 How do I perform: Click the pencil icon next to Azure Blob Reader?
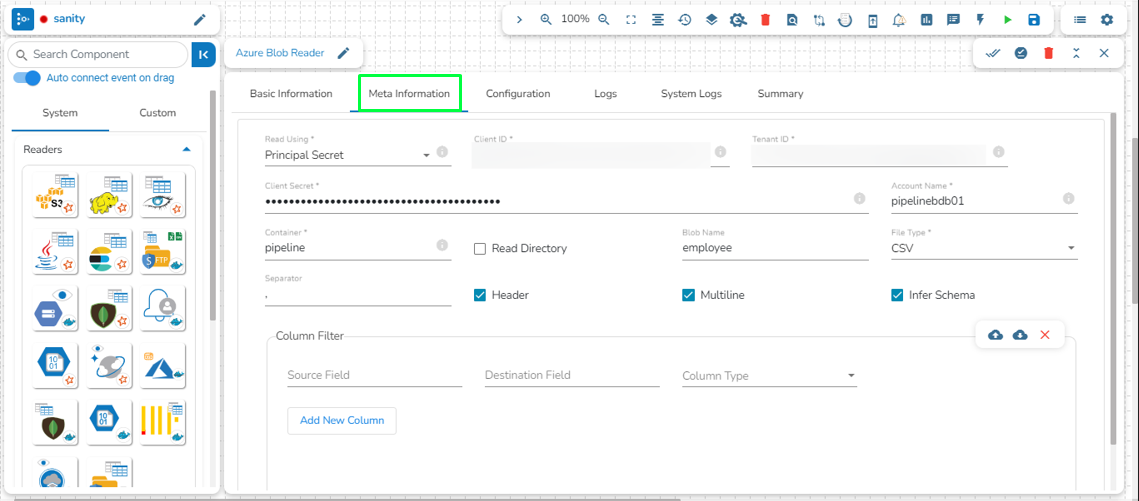point(343,53)
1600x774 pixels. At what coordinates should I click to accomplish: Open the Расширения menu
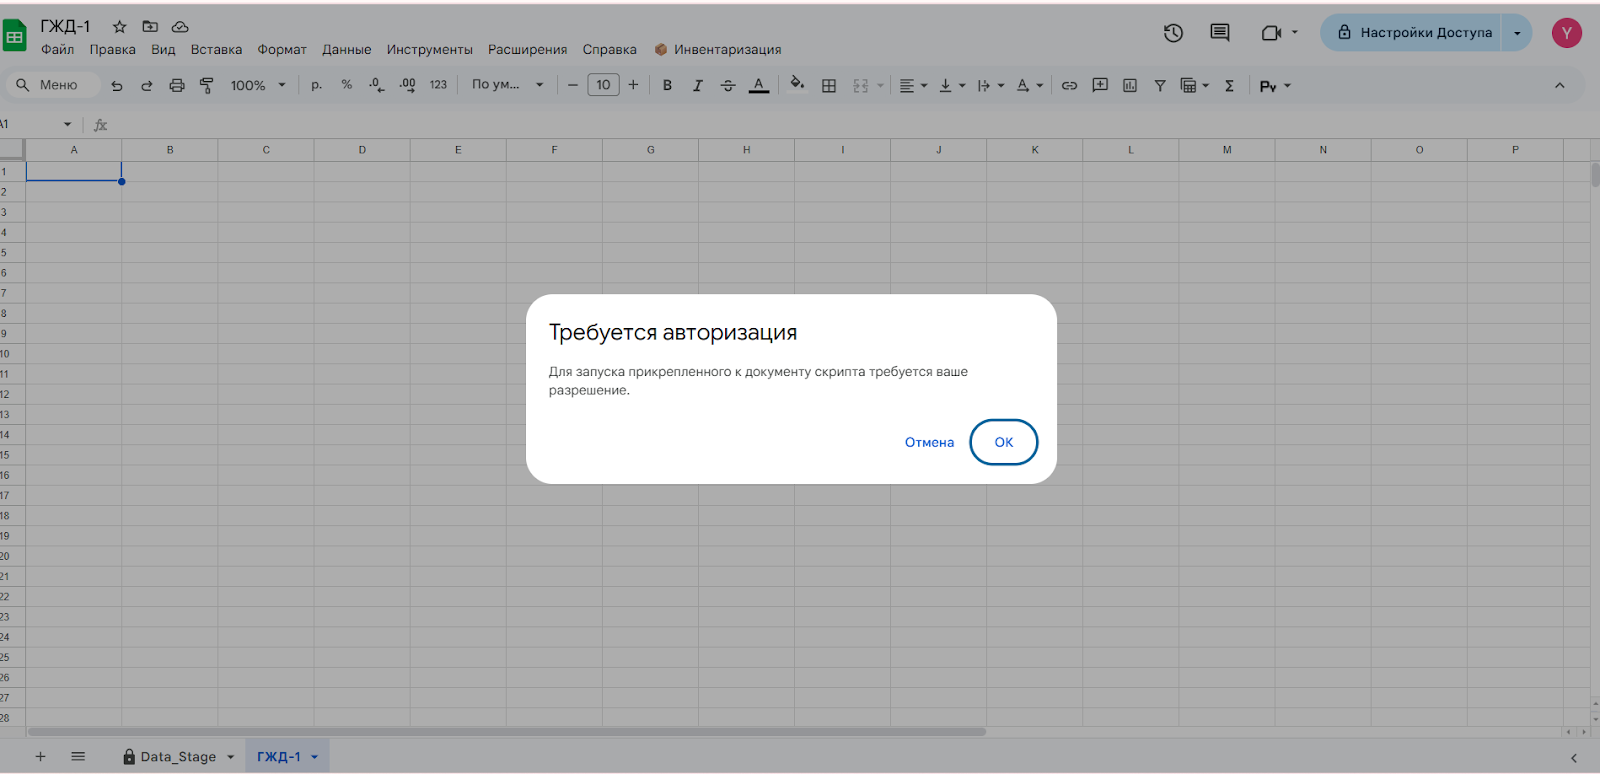coord(527,50)
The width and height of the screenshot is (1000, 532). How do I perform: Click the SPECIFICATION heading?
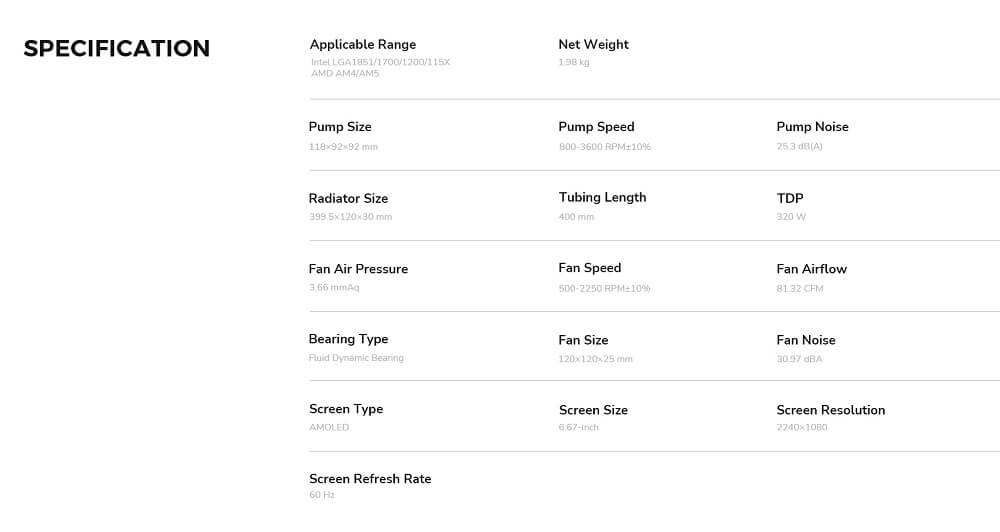tap(116, 48)
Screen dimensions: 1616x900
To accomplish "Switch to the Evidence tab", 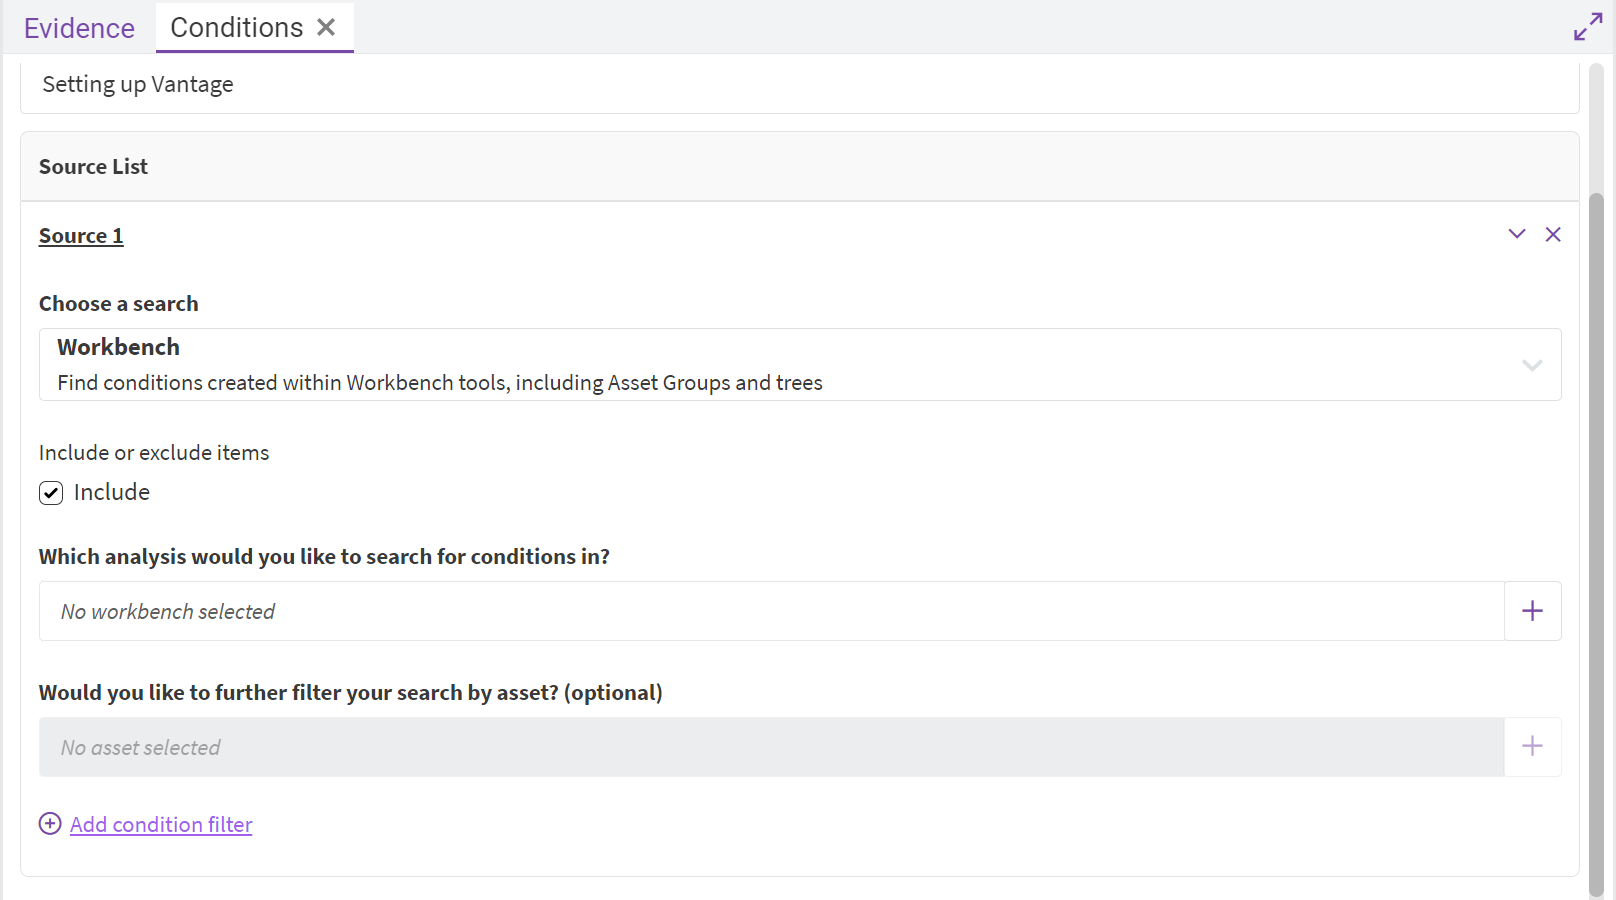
· · ·
Work instructions –
The answer is the whole listing above, written out verbatim, without its pictures.

Exercise answer –
 How do I perform: Click the pencil icon next to Azure Blob Reader?
point(343,53)
1600x774 pixels. At what coordinates should I click to accomplish: Open the Расширения menu
coord(527,50)
The width and height of the screenshot is (1000, 532). How do I perform: Click the SPECIFICATION heading?
tap(116, 48)
Screen dimensions: 1616x900
To accomplish "Switch to the Evidence tab", 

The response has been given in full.